Start of Recorded data

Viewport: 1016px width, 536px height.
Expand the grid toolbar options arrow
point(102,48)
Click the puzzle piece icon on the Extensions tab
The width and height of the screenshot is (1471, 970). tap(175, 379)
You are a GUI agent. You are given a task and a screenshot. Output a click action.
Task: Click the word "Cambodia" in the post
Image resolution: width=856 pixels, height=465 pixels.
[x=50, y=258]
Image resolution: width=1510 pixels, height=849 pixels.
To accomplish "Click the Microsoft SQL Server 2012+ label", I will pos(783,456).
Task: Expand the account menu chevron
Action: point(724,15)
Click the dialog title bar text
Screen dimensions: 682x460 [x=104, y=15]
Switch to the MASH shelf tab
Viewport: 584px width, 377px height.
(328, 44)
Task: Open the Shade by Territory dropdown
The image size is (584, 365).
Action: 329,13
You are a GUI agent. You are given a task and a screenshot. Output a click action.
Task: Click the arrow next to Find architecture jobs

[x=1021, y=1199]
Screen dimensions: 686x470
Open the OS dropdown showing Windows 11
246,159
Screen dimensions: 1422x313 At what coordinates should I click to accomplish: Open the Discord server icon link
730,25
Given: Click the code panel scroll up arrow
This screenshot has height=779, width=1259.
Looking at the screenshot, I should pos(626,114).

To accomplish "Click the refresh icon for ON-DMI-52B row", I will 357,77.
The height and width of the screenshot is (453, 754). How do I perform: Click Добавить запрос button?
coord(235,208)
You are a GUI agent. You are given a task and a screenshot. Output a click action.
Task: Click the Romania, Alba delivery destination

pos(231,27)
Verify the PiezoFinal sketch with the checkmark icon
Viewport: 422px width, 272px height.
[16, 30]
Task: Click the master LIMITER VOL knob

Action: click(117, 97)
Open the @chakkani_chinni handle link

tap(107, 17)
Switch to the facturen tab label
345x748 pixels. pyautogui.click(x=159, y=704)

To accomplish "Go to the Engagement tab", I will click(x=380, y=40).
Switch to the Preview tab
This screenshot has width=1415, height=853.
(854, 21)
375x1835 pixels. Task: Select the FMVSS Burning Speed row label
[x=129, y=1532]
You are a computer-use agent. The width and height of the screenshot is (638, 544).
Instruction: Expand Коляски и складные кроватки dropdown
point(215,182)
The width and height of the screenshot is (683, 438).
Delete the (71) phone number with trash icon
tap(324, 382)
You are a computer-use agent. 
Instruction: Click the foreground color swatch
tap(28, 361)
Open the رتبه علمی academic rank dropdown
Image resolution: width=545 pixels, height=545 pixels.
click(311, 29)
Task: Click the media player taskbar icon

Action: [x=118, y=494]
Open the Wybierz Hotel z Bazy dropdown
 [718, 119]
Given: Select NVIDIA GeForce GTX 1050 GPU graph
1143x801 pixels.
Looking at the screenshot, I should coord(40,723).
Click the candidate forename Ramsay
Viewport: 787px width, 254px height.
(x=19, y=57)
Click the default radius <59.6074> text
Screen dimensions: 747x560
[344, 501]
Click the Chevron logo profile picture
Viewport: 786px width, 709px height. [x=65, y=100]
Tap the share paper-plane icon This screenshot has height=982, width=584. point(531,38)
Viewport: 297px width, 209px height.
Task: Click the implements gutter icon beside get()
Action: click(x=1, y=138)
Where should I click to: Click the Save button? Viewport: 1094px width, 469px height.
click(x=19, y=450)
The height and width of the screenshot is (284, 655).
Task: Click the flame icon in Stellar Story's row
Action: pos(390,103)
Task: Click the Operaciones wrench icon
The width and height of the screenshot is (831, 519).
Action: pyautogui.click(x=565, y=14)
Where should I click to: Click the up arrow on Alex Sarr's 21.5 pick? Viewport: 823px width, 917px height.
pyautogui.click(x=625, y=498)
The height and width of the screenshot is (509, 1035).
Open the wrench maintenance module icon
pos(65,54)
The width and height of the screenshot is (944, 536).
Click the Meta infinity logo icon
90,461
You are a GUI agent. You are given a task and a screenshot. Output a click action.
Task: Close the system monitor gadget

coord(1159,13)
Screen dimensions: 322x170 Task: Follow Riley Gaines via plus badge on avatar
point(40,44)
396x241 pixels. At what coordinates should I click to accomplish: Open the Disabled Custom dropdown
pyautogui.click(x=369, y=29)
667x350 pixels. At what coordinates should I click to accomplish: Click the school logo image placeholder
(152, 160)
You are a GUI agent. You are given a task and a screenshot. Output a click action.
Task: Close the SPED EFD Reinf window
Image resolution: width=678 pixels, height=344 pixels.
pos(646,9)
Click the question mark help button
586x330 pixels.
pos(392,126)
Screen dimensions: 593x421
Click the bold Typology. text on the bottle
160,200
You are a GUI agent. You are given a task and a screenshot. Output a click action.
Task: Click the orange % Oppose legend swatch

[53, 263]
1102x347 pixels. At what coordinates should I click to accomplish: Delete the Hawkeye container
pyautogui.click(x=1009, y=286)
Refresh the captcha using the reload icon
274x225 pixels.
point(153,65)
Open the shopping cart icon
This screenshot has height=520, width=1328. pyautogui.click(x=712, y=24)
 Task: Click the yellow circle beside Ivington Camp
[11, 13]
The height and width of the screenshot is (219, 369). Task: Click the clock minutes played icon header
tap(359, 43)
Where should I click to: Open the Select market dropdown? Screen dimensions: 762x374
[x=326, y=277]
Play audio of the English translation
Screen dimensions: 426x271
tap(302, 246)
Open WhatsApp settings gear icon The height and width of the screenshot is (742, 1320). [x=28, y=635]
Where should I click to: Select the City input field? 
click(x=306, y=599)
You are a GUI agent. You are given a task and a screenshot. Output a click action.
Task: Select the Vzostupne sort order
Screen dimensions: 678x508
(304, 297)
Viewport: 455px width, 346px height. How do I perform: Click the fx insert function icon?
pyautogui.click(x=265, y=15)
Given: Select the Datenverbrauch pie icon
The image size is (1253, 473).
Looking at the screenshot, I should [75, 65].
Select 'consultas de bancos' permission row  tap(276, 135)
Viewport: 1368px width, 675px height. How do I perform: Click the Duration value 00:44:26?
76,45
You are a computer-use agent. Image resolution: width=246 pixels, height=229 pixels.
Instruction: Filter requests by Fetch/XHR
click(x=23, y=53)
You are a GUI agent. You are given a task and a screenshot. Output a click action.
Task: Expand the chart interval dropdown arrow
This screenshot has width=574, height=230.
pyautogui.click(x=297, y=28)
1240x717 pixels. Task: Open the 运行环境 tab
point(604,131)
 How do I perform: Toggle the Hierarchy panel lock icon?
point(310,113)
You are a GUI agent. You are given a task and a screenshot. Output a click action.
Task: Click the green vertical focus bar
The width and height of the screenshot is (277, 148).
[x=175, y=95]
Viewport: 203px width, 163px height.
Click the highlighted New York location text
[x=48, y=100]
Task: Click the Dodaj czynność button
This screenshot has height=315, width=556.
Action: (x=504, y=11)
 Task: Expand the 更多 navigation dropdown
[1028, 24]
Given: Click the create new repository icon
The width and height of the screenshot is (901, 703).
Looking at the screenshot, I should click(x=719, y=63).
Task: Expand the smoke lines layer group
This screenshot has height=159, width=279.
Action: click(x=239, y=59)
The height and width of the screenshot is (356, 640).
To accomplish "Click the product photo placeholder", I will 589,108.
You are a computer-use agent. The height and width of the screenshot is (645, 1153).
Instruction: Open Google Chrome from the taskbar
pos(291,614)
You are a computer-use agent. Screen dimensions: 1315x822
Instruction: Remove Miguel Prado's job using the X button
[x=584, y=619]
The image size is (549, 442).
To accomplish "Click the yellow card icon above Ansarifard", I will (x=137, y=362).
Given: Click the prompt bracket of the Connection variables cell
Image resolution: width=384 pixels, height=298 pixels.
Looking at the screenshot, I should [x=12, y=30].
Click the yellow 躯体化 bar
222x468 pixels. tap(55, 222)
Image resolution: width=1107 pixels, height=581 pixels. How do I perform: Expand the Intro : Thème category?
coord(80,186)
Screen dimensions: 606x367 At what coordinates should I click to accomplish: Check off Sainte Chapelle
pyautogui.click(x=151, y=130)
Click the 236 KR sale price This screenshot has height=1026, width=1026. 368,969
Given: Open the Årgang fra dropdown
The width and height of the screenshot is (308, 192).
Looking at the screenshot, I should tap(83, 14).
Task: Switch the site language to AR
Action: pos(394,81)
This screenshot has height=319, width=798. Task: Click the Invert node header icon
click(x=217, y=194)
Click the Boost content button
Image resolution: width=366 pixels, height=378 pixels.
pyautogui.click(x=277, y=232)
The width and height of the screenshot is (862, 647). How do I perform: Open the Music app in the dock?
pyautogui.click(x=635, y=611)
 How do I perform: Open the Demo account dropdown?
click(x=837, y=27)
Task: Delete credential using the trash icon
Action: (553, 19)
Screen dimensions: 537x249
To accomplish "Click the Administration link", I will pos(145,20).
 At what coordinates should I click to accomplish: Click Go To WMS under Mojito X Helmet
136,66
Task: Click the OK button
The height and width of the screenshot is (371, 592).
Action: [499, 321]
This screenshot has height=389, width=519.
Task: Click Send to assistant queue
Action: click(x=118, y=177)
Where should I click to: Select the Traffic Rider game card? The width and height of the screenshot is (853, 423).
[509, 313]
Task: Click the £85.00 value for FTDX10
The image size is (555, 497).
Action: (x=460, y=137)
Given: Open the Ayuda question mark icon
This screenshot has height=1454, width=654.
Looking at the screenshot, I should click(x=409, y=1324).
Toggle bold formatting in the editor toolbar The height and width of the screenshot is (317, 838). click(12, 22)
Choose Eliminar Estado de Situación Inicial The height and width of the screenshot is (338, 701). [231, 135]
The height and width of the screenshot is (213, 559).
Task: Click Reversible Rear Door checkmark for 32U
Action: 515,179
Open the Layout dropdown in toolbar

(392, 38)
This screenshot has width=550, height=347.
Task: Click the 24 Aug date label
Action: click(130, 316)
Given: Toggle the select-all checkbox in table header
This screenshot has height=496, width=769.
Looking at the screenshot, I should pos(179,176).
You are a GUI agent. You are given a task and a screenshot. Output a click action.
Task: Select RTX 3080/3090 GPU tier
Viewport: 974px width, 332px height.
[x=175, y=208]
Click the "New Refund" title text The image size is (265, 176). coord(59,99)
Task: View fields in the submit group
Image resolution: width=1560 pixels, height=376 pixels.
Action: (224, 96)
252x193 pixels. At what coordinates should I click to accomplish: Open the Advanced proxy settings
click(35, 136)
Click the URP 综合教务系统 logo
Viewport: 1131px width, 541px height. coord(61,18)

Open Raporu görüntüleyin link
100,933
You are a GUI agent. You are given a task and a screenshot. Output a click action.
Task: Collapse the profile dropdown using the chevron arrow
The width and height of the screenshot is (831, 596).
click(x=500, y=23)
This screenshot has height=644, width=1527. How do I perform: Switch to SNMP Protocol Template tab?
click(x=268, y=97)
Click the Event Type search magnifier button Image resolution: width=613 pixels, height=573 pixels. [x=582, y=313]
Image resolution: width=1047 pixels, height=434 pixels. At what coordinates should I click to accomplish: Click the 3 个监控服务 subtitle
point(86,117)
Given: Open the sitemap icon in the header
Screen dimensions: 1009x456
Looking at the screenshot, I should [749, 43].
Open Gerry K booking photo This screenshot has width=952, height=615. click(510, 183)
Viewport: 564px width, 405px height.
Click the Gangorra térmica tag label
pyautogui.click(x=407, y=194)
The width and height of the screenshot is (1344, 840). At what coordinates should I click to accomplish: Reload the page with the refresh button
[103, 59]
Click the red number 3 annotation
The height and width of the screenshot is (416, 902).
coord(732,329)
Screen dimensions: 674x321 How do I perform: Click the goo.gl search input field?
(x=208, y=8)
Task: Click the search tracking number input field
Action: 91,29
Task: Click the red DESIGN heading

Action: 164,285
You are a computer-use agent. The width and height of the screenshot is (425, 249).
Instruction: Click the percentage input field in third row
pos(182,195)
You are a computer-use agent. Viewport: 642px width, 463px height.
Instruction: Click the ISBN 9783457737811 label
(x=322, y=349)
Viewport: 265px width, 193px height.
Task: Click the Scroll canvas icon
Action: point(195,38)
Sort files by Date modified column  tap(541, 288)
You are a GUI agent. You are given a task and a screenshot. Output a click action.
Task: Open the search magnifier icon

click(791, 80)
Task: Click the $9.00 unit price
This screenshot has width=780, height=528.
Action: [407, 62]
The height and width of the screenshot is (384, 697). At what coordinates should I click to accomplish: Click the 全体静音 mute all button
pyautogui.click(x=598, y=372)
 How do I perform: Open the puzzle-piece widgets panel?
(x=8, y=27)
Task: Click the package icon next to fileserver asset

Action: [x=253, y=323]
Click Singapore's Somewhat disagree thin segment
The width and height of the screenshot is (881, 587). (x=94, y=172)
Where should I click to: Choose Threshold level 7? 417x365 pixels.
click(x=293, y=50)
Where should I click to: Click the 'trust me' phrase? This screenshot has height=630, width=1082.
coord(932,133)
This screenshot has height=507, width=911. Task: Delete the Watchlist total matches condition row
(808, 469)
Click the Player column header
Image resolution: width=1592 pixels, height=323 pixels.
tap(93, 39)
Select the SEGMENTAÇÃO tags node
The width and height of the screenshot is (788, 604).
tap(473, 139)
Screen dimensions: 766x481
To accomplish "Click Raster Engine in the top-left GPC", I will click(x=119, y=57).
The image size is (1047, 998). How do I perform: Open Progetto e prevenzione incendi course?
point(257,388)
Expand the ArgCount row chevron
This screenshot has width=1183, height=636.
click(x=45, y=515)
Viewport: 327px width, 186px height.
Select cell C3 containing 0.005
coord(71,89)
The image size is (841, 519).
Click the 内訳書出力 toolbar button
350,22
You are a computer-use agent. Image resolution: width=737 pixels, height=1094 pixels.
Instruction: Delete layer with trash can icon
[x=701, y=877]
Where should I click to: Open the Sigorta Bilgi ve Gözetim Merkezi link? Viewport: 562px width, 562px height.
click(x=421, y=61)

End of Recorded data

Activity => The response should hold exactly the lines starting at the line with "Click the Boost content button" and ending at the line with "Task: Click the OK button", and no other line of the material above.

Task answer =>
Click the Boost content button
Image resolution: width=366 pixels, height=378 pixels.
pyautogui.click(x=277, y=232)
The width and height of the screenshot is (862, 647). How do I perform: Open the Music app in the dock?
pyautogui.click(x=635, y=611)
 How do I perform: Open the Demo account dropdown?
click(x=837, y=27)
Task: Delete credential using the trash icon
Action: (553, 19)
Screen dimensions: 537x249
To accomplish "Click the Administration link", I will pos(145,20).
 At what coordinates should I click to accomplish: Click Go To WMS under Mojito X Helmet
136,66
Task: Click the OK button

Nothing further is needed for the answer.